All entries are to be given again verbatim.

--- DATA SHOWN ---
______________________________

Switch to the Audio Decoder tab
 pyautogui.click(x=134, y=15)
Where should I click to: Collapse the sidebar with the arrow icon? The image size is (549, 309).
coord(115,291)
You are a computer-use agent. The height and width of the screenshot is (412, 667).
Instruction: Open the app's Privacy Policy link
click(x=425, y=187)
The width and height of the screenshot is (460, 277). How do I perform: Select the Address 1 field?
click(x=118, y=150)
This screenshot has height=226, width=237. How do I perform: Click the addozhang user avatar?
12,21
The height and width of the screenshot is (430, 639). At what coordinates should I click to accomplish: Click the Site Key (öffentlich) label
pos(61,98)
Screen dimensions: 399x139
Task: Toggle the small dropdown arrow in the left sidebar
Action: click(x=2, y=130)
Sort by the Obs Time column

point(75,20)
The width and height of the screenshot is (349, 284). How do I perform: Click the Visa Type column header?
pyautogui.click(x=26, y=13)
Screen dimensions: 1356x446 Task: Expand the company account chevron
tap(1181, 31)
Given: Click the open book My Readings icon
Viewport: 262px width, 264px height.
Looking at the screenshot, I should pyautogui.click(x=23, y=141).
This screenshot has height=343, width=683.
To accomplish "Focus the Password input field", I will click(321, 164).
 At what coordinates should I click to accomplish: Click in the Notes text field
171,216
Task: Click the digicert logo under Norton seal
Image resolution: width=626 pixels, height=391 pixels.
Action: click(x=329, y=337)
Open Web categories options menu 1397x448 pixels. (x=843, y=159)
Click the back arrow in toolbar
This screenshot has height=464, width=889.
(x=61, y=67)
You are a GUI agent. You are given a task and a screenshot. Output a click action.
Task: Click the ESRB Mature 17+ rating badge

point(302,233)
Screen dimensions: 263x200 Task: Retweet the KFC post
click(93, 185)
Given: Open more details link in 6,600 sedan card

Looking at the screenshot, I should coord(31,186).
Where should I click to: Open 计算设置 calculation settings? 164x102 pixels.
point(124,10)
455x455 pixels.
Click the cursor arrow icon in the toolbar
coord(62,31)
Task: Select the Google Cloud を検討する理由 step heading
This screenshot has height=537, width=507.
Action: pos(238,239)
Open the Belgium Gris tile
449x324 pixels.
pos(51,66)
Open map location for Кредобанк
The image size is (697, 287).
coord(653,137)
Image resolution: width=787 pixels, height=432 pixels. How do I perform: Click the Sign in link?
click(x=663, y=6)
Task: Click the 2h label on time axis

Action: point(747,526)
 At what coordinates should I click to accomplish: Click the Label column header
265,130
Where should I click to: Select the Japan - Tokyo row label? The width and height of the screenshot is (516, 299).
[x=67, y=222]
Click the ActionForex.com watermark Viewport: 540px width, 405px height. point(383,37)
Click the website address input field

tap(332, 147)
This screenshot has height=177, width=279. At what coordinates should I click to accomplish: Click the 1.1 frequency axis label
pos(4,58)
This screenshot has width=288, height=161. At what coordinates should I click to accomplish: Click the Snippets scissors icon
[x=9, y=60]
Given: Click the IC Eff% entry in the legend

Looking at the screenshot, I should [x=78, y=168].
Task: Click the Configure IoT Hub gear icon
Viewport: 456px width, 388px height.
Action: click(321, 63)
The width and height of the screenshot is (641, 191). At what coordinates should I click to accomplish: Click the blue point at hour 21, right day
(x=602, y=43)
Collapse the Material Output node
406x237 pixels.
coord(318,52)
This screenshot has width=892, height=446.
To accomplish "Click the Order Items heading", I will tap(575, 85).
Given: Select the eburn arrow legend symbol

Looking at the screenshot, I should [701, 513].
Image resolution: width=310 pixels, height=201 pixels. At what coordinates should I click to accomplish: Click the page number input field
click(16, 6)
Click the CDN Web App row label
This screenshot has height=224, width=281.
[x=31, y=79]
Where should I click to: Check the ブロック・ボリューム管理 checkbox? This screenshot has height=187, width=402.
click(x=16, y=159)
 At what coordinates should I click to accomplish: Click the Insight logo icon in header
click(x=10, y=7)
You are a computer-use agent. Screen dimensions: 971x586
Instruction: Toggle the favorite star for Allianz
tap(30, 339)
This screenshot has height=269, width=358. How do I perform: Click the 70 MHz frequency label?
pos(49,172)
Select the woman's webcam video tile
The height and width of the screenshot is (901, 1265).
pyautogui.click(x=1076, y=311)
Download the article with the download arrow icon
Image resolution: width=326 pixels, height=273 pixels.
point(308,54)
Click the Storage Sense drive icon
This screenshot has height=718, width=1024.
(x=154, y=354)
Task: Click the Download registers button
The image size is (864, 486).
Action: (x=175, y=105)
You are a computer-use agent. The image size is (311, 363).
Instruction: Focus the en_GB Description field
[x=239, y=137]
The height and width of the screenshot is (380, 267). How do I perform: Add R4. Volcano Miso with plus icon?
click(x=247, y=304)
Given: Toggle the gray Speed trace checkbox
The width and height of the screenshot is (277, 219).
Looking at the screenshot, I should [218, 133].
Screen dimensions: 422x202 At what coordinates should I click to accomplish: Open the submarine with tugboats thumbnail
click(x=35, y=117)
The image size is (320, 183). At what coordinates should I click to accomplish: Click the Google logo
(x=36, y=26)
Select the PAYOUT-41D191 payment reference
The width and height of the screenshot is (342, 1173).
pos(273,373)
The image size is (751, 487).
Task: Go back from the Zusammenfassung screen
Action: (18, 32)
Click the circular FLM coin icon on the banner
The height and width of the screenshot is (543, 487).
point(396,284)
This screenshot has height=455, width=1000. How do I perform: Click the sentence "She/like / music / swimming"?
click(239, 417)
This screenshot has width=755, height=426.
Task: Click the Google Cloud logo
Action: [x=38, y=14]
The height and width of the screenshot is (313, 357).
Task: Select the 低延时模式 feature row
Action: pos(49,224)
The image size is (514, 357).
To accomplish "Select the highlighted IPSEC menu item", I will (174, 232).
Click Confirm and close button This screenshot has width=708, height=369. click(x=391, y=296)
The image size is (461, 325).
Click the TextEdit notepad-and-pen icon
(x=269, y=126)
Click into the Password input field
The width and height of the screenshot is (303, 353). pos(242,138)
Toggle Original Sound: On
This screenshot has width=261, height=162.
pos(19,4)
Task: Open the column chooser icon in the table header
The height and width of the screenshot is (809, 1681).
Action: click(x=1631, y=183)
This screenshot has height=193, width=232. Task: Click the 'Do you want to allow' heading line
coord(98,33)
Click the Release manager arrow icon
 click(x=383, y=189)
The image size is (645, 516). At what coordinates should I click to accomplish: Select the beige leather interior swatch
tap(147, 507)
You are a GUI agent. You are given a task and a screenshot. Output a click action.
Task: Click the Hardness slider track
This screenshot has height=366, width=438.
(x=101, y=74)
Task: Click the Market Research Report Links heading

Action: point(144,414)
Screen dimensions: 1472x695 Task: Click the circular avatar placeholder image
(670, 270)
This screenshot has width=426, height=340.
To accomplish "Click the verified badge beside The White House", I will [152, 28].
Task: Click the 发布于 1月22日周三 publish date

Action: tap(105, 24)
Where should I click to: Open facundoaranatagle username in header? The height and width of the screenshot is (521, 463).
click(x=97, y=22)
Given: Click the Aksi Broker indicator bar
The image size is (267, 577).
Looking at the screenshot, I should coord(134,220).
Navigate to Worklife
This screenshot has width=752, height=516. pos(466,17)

______________________________

--- THE COMPLETED TASK ---
Switch to the Audio Decoder tab
 pyautogui.click(x=134, y=15)
Where should I click to: Collapse the sidebar with the arrow icon? The image size is (549, 309).
coord(115,291)
You are a computer-use agent. The height and width of the screenshot is (412, 667).
Instruction: Open the app's Privacy Policy link
click(x=425, y=187)
The width and height of the screenshot is (460, 277). How do I perform: Select the Address 1 field?
click(x=118, y=150)
This screenshot has height=226, width=237. How do I perform: Click the addozhang user avatar?
12,21
The height and width of the screenshot is (430, 639). At what coordinates should I click to accomplish: Click the Site Key (öffentlich) label
pos(61,98)
Screen dimensions: 399x139
Task: Toggle the small dropdown arrow in the left sidebar
Action: click(x=2, y=130)
Sort by the Obs Time column

point(75,20)
The width and height of the screenshot is (349, 284). How do I perform: Click the Visa Type column header?
pyautogui.click(x=26, y=13)
Screen dimensions: 1356x446 Task: Expand the company account chevron
tap(1181, 31)
Given: Click the open book My Readings icon
Viewport: 262px width, 264px height.
Looking at the screenshot, I should pyautogui.click(x=23, y=141).
This screenshot has height=343, width=683.
To accomplish "Focus the Password input field", I will click(321, 164).
 At what coordinates should I click to accomplish: Click in the Notes text field
171,216
Task: Click the digicert logo under Norton seal
Image resolution: width=626 pixels, height=391 pixels.
Action: click(x=329, y=337)
Open Web categories options menu 1397x448 pixels. (x=843, y=159)
Click the back arrow in toolbar
This screenshot has height=464, width=889.
(x=61, y=67)
You are a GUI agent. You are given a task and a screenshot. Output a click action.
Task: Click the ESRB Mature 17+ rating badge

point(302,233)
Screen dimensions: 263x200 Task: Retweet the KFC post
click(93, 185)
Given: Open more details link in 6,600 sedan card

Looking at the screenshot, I should coord(31,186).
Where should I click to: Open 计算设置 calculation settings? 164x102 pixels.
point(124,10)
455x455 pixels.
Click the cursor arrow icon in the toolbar
coord(62,31)
Task: Select the Google Cloud を検討する理由 step heading
This screenshot has height=537, width=507.
Action: pos(238,239)
Open the Belgium Gris tile
449x324 pixels.
pos(51,66)
Open map location for Кредобанк
The image size is (697, 287).
coord(653,137)
Image resolution: width=787 pixels, height=432 pixels. How do I perform: Click the Sign in link?
click(x=663, y=6)
Task: Click the 2h label on time axis

Action: point(747,526)
 At what coordinates should I click to accomplish: Click the Label column header
265,130
Where should I click to: Select the Japan - Tokyo row label? The width and height of the screenshot is (516, 299).
[x=67, y=222]
Click the ActionForex.com watermark Viewport: 540px width, 405px height. point(383,37)
Click the website address input field

tap(332, 147)
This screenshot has height=177, width=279. At what coordinates should I click to accomplish: Click the 1.1 frequency axis label
pos(4,58)
This screenshot has width=288, height=161. At what coordinates should I click to accomplish: Click the Snippets scissors icon
[x=9, y=60]
Given: Click the IC Eff% entry in the legend

Looking at the screenshot, I should [x=78, y=168].
Task: Click the Configure IoT Hub gear icon
Viewport: 456px width, 388px height.
Action: click(321, 63)
The width and height of the screenshot is (641, 191). At what coordinates should I click to accomplish: Click the blue point at hour 21, right day
(x=602, y=43)
Collapse the Material Output node
406x237 pixels.
coord(318,52)
This screenshot has width=892, height=446.
To accomplish "Click the Order Items heading", I will tap(575, 85).
Given: Select the eburn arrow legend symbol

Looking at the screenshot, I should [701, 513].
Image resolution: width=310 pixels, height=201 pixels. At what coordinates should I click to accomplish: Click the page number input field
click(16, 6)
Click the CDN Web App row label
This screenshot has height=224, width=281.
[x=31, y=79]
Where should I click to: Check the ブロック・ボリューム管理 checkbox? This screenshot has height=187, width=402.
click(x=16, y=159)
 At what coordinates should I click to accomplish: Click the Insight logo icon in header
click(x=10, y=7)
You are a computer-use agent. Screen dimensions: 971x586
Instruction: Toggle the favorite star for Allianz
tap(30, 339)
This screenshot has height=269, width=358. How do I perform: Click the 70 MHz frequency label?
pos(49,172)
Select the woman's webcam video tile
The height and width of the screenshot is (901, 1265).
pyautogui.click(x=1076, y=311)
Download the article with the download arrow icon
Image resolution: width=326 pixels, height=273 pixels.
point(308,54)
Click the Storage Sense drive icon
This screenshot has height=718, width=1024.
(x=154, y=354)
Task: Click the Download registers button
The image size is (864, 486).
Action: (x=175, y=105)
You are a computer-use agent. The image size is (311, 363).
Instruction: Focus the en_GB Description field
[x=239, y=137]
The height and width of the screenshot is (380, 267). How do I perform: Add R4. Volcano Miso with plus icon?
click(x=247, y=304)
Given: Toggle the gray Speed trace checkbox
The width and height of the screenshot is (277, 219).
Looking at the screenshot, I should [218, 133].
Screen dimensions: 422x202 At what coordinates should I click to accomplish: Open the submarine with tugboats thumbnail
click(x=35, y=117)
The image size is (320, 183). At what coordinates should I click to accomplish: Click the Google logo
(x=36, y=26)
Select the PAYOUT-41D191 payment reference
The width and height of the screenshot is (342, 1173).
pos(273,373)
The image size is (751, 487).
Task: Go back from the Zusammenfassung screen
Action: (18, 32)
Click the circular FLM coin icon on the banner
The height and width of the screenshot is (543, 487).
point(396,284)
This screenshot has height=455, width=1000. How do I perform: Click the sentence "She/like / music / swimming"?
click(239, 417)
This screenshot has width=755, height=426.
Task: Click the Google Cloud logo
Action: [x=38, y=14]
The height and width of the screenshot is (313, 357).
Task: Select the 低延时模式 feature row
Action: pos(49,224)
The image size is (514, 357).
To accomplish "Select the highlighted IPSEC menu item", I will (174, 232).
Click Confirm and close button This screenshot has width=708, height=369. click(x=391, y=296)
The image size is (461, 325).
Click the TextEdit notepad-and-pen icon
(x=269, y=126)
Click into the Password input field
The width and height of the screenshot is (303, 353). pos(242,138)
Toggle Original Sound: On
This screenshot has width=261, height=162.
pos(19,4)
Task: Open the column chooser icon in the table header
The height and width of the screenshot is (809, 1681).
Action: click(x=1631, y=183)
This screenshot has height=193, width=232. Task: Click the 'Do you want to allow' heading line
coord(98,33)
Click the Release manager arrow icon
 click(x=383, y=189)
The image size is (645, 516). At what coordinates should I click to accomplish: Select the beige leather interior swatch
tap(147, 507)
You are a GUI agent. You are given a task and a screenshot. Output a click action.
Task: Click the Hardness slider track
This screenshot has height=366, width=438.
(x=101, y=74)
Task: Click the Market Research Report Links heading

Action: point(144,414)
Screen dimensions: 1472x695 Task: Click the circular avatar placeholder image
(670, 270)
This screenshot has width=426, height=340.
To accomplish "Click the verified badge beside The White House", I will [152, 28].
Task: Click the 发布于 1月22日周三 publish date

Action: tap(105, 24)
Where should I click to: Open facundoaranatagle username in header? The height and width of the screenshot is (521, 463).
click(x=97, y=22)
Given: Click the Aksi Broker indicator bar
The image size is (267, 577).
Looking at the screenshot, I should coord(134,220).
Navigate to Worklife
This screenshot has width=752, height=516. pos(466,17)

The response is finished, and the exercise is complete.